As for the resolutions of the meeting, apart from deciding to cease commemorating the name of the Ecumenical Patriarch during the divine liturgy, the Holy Synod also moved to prohibit all hierarchs of the Moscow Patriarchate from concelebrating with hierarchs of the Constantinople Church. This decision was put into effect immediately, with Bishop Bartholomew of Arianzos, of the Ecumenical Patriarchate, being barred two days later from serving in the enthronement liturgy of the Serbian bishop of Germany in Frankfurt, in which several Russian hierarchs were participating.

Despite these recent developments which indicate a new schism is on the horizon, Constantinople is showing no signs of going back on its decision. Having made clear to all parties involved that the granting of autocephaly to another Church constitutes the prerogative of the Ecumenical Patriarchate alone, the chances of renewed talks between Constantinople and Moscow are close to nil. Consequently, the envoys in Ukraine have no other choice but to engage with the country’s two schismatic communities—the so-called Kiev Patriarchate and the Ukrainian Autocephalous Orthodox Church—and exclude the canonical Church, which is under the jurisdiction of Moscow, from the entire process.

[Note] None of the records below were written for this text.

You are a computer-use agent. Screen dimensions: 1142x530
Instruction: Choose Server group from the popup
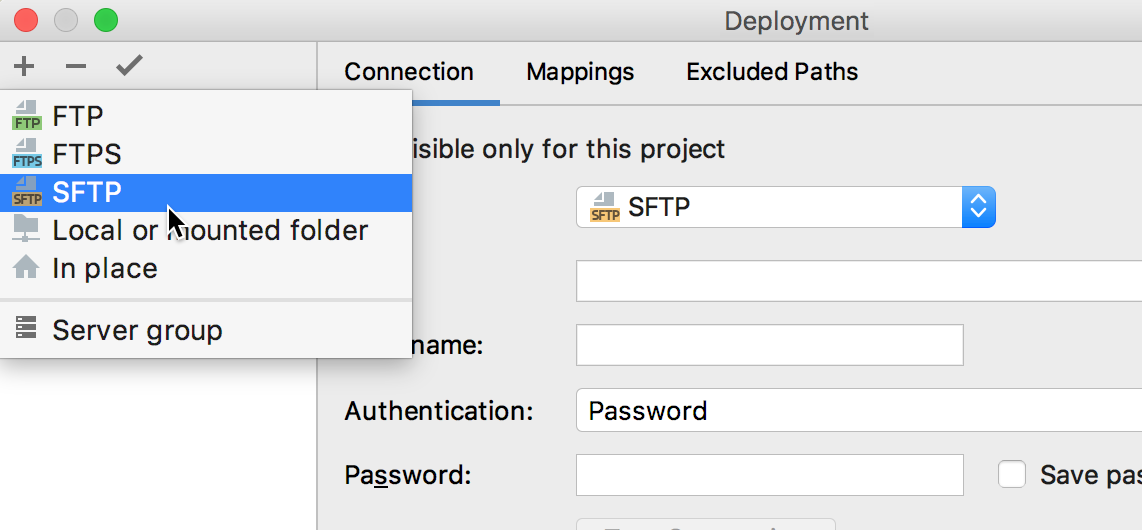tap(137, 331)
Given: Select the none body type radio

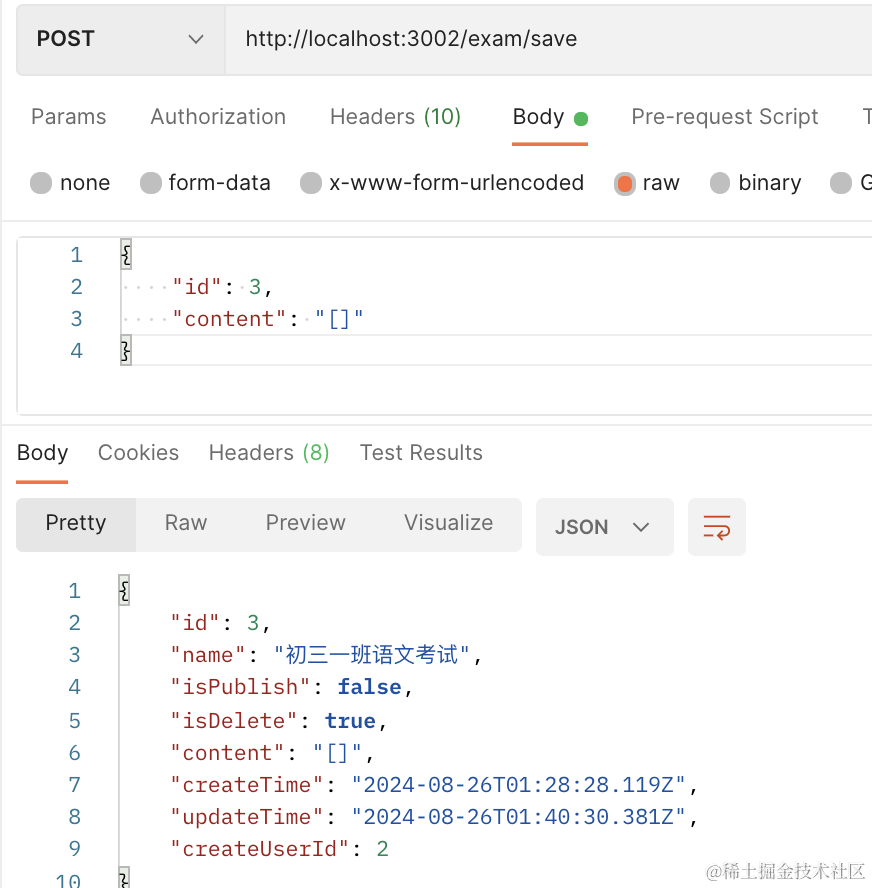Looking at the screenshot, I should tap(41, 184).
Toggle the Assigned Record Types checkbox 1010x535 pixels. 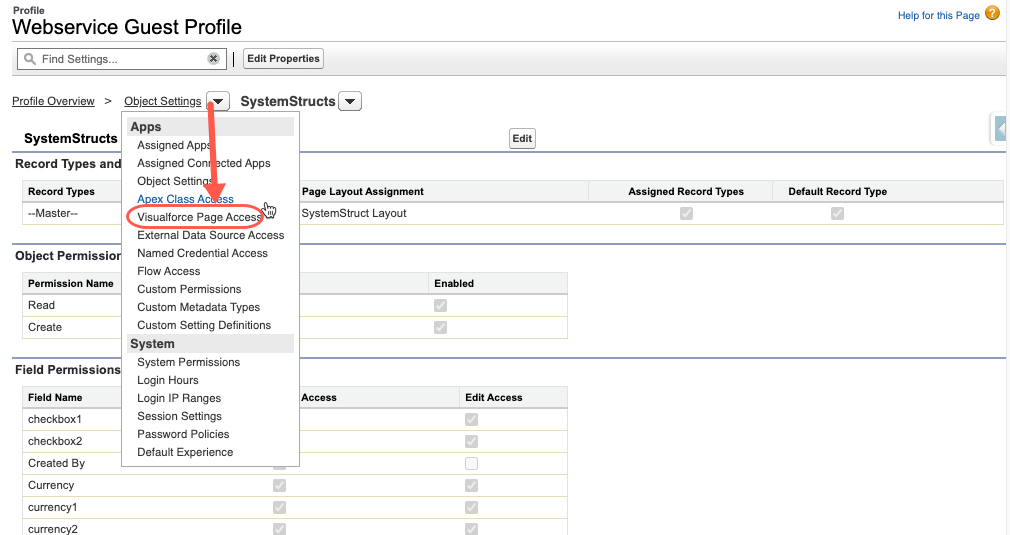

The position of the other Orthodox Churches 

With regard to the other autocephalous Churches, their positions on the Ukrainian issue vary, with only the Churches of Cyprus and Albania, at this point in time, appearing to side with the Ecumenical Patriarchate.

Although these two Greek-speaking Churches have not yet made known their official position, based on previous situations their support for Constantinople is considered guaranteed.
Unfortunately for the Ecumenical Patriarchate, the same cannot be said for the Church of Greece given the relationship with Athens has deteriorated significantly as a result of an ongoing legal dispute between the two sides concerning the ownership of a church built on the Promponas estate in central Athens.

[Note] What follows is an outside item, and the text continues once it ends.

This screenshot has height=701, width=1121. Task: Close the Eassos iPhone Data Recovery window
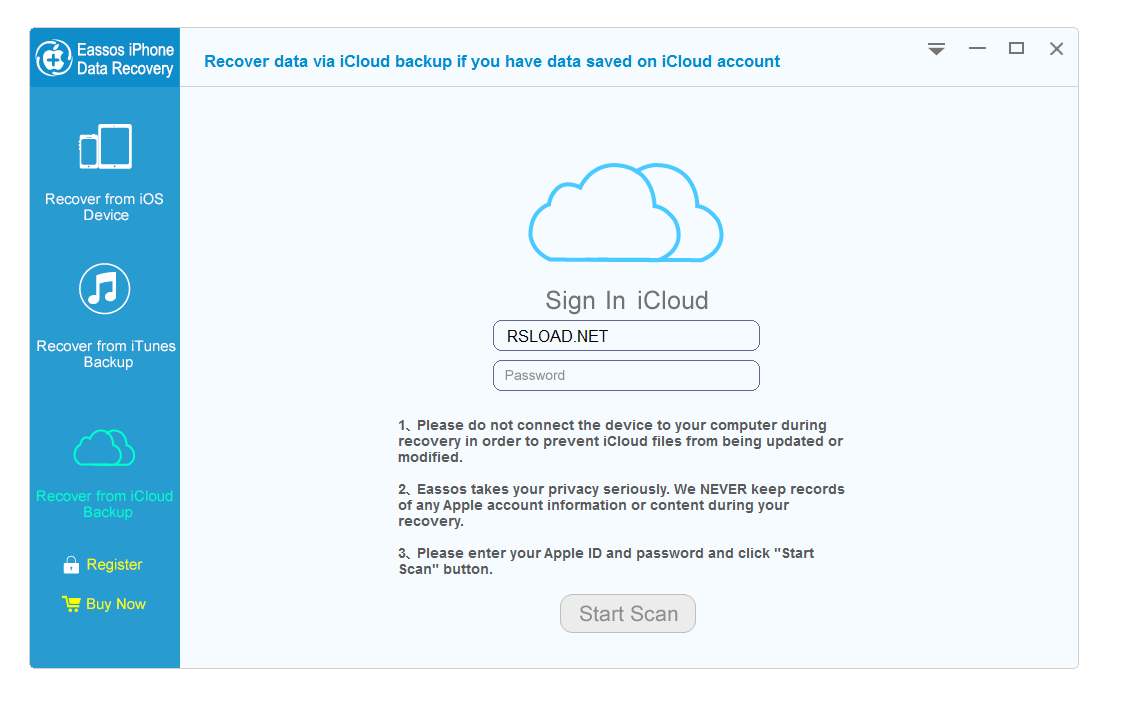pos(1056,49)
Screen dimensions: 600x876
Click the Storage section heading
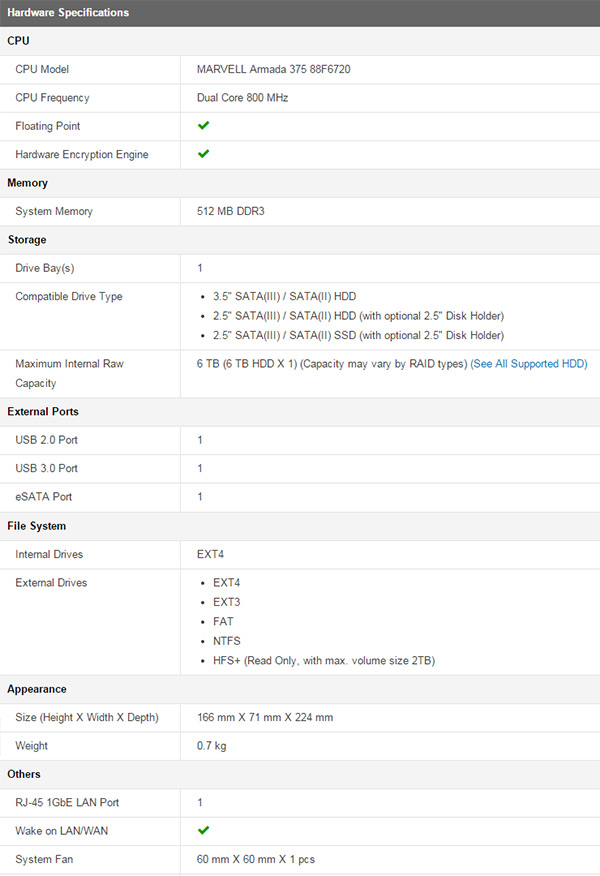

As for the other Greek-speaking Churches, the Patriarchates of Alexandria and Jerusalem, their ties with the Moscow Patriarchate are in very good shape, if not excellent. Indeed, Patriarch Theodoros of Alexandria visits Russia regularly, while for Jerusalem having strong ties with Moscow is a must given that a significant number of Russian priests and monks serve in the Holy Land and support the mission of the Patriarchate.

Concerning the Church of Romania, its channels of communication with both Constantinople and Moscow still remain open, and it is unlikely it will not consent to the Ecumenical Patriarchate’s decision to grant the Ukrainians autocephaly, even if this move is rejected by the Russians and some Ukrainians.

Apart from the Church of Russia, there are four autocephalous Slavic-speaking Churches within Orthodoxy and it appears that all of them are determined to support the Moscow Patriarchate and the canonical Church in Ukraine.

Recently it was revealed that Patriarch Irinej of Serbia sent a lengthy letter to Ecumenical Patriarch Bartholomew in mid-August in which he expressed the Serbian Church’s serious concern over Constantinople’s decision to essentially reward Ukraine’s schismatic communities by granting them autocephalous status despite fierce protest from the country’s canonical Church.

In contrast to Belgrade, the Patriarchate of Bulgaria has refrained from making known its views on the issue. Yet given it boycotted the Holy and Great Synod of 2016 just like the Moscow Patriarchate, it is unlikely the Bulgarian Church will support Constantinople’s decision. Of course, if Sofia decides not to recognise the new Ukrainian Church, it will undoubtedly find itself in an awkward position later on when the Ecumenical Patriarchate proceeds with its next task, that of granting a similar autocephalous status to the schismatic, so-called Macedonian Church (to be renamed the Church of Ohrid), a move the Bulgarian Patriarchate has always welcomed.

As for the Churches of Poland and the Czech Lands, which are considered within the Russian sphere of influence, it is probable these will not accept any change of the ecclesiastical status quo in neighbouring Ukraine, especially if this has a negative impact on the Moscow Patriarchate and the canonical Church. Finally, it is very likely that the Patriarchates of Antioch and Georgia will also side with the Russian Church, given both boycotted the Holy and Great Synod also and currently enjoy strong ties with Moscow, Antioch thanks to Vladimir Putin’s alliance with Bashar al-Assad (the Patriarchate is based in Damascus) and Georgia due to the country’s shared Soviet past with Russia.